THE TASK: Given the records below, would you repeat exactly the lines that begin at the one containing "This screenshot has height=129, width=367." and end at the one containing "Open the help question mark icon", inclusive?

SOURCE DATA:

'''

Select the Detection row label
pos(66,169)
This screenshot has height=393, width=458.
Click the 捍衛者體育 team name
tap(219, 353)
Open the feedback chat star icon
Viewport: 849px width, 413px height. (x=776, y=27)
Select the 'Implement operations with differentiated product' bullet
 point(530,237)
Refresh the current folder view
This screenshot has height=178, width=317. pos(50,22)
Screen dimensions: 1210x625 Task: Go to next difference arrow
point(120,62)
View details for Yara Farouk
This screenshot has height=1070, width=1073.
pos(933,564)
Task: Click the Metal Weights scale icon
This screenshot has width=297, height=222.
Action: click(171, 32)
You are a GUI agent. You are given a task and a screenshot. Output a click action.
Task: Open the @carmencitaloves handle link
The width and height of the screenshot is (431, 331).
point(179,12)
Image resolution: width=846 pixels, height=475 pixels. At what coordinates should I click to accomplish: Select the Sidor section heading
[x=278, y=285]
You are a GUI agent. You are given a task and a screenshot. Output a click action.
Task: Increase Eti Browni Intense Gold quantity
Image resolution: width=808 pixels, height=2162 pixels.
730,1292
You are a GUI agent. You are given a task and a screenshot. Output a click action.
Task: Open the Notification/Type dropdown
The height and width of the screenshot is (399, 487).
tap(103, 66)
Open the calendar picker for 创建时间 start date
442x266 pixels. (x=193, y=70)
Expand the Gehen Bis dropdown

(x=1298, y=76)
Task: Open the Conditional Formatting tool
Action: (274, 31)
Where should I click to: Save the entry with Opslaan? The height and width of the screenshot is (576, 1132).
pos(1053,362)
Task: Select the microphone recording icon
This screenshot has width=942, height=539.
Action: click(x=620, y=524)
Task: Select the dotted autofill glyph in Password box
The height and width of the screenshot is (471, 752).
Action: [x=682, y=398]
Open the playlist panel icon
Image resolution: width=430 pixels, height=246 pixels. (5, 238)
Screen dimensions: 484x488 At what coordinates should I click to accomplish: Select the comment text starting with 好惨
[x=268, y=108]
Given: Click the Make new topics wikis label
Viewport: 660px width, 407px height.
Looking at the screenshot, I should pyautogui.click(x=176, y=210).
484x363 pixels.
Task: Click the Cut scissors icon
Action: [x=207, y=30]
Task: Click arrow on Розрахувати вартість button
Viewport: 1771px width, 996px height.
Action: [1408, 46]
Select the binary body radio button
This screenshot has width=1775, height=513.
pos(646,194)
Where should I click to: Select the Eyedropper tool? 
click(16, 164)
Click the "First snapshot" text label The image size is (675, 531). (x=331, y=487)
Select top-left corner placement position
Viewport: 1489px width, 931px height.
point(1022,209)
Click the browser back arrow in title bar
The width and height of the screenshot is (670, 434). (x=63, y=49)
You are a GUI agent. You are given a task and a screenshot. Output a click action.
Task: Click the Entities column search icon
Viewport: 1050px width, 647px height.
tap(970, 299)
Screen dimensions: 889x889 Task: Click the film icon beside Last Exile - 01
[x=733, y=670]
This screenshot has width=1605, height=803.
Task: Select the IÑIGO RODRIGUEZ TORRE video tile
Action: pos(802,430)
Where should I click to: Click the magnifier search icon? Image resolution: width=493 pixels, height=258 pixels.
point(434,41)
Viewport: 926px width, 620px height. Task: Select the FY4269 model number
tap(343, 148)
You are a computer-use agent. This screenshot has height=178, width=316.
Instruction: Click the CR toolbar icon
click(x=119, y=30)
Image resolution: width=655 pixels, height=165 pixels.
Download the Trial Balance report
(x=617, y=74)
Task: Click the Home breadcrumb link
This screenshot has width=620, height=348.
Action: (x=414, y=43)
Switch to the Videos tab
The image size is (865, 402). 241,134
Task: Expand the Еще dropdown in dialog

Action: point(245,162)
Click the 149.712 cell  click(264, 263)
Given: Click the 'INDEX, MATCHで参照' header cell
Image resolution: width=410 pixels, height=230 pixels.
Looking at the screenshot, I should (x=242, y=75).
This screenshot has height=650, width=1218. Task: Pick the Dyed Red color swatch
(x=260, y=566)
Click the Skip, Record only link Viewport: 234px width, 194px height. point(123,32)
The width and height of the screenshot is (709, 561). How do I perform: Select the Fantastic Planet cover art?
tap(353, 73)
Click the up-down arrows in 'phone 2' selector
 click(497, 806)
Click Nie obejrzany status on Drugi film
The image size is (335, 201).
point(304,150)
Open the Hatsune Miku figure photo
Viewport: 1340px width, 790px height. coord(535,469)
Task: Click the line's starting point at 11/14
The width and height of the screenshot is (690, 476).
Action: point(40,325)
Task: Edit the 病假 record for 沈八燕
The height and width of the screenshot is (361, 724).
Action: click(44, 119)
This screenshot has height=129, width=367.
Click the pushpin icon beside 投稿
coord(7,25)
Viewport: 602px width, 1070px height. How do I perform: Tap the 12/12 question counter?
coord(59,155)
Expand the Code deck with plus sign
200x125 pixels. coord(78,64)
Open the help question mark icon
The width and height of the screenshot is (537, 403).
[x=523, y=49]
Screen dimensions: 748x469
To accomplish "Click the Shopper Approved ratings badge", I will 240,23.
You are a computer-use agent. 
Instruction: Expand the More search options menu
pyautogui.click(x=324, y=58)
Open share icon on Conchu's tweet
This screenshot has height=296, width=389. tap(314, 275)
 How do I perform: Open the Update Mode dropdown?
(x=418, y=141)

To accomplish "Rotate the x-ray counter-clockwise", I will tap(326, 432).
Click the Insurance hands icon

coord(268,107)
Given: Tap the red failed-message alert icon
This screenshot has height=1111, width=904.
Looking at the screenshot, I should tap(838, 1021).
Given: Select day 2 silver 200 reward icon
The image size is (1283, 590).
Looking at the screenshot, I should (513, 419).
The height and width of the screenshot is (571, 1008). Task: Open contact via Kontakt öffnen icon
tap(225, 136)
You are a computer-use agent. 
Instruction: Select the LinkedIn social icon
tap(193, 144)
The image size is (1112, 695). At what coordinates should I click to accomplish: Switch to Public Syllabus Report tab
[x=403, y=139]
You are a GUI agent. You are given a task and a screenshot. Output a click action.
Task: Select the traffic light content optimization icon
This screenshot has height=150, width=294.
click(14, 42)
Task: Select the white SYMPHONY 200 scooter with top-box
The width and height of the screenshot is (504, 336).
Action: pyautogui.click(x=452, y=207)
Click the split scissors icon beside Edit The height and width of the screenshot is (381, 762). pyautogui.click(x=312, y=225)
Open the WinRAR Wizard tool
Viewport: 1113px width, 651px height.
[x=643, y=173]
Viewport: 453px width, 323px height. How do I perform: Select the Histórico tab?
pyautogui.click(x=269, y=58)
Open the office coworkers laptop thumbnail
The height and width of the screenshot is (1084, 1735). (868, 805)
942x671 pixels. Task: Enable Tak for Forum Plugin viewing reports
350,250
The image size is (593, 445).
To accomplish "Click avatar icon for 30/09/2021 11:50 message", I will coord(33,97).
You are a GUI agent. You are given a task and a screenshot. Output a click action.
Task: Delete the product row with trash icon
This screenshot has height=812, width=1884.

'''

ANSWER BOX:
This screenshot has height=129, width=367.
Click the pushpin icon beside 投稿
coord(7,25)
Viewport: 602px width, 1070px height. How do I perform: Tap the 12/12 question counter?
coord(59,155)
Expand the Code deck with plus sign
200x125 pixels. coord(78,64)
Open the help question mark icon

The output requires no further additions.